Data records
.....

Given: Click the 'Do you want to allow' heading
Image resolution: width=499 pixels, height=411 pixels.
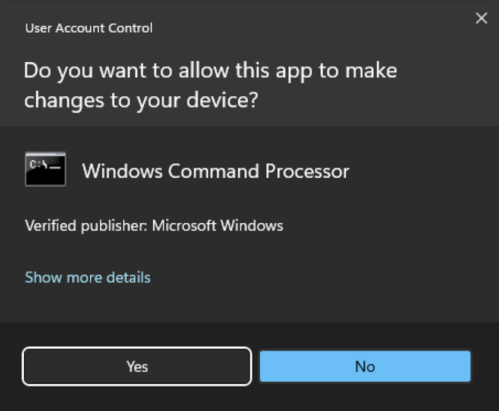Looking at the screenshot, I should pos(210,71).
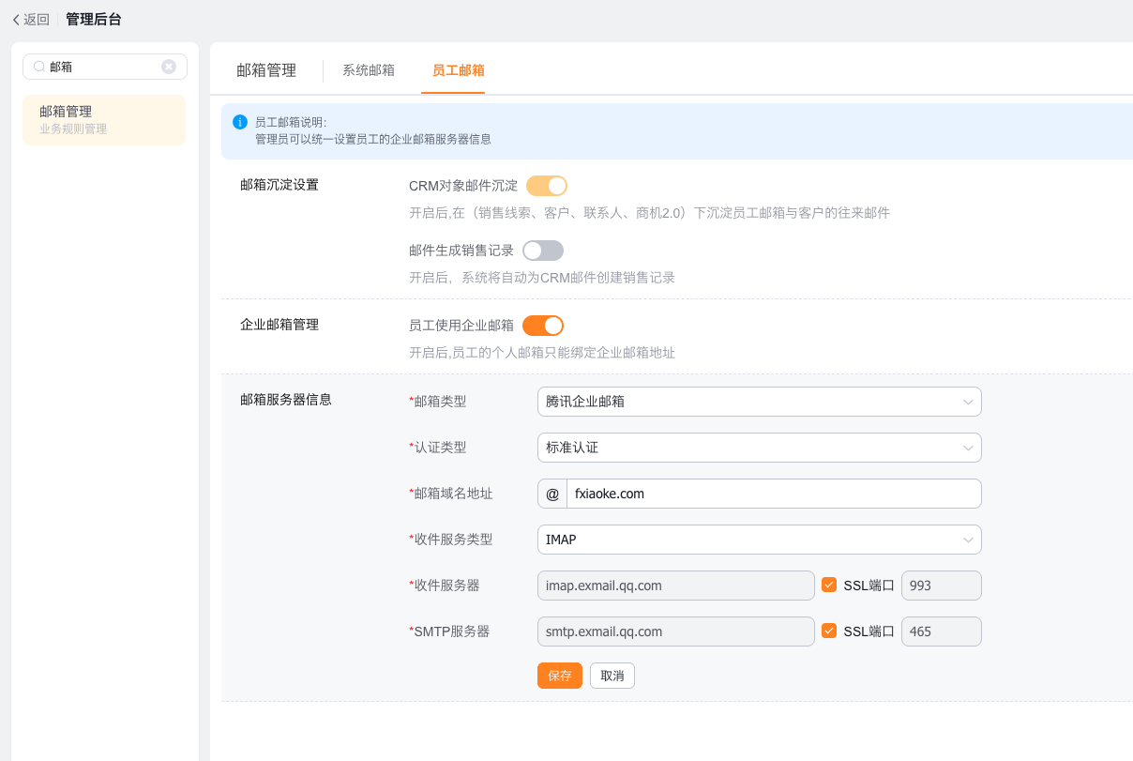The image size is (1133, 761).
Task: Expand the 认证类型 dropdown
Action: click(759, 448)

.....

● **Exercise details**: Please write out, word for word, only the lines from the one holding "Image resolution: width=499" through the end of the records above, with both end lines included and the pictures dropped.

● **Your solution**:
Image resolution: width=499 pixels, height=411 pixels.
Looking at the screenshot, I should pos(210,71).
The image size is (1133, 761).
Task: Expand the 认证类型 dropdown
Action: click(759, 448)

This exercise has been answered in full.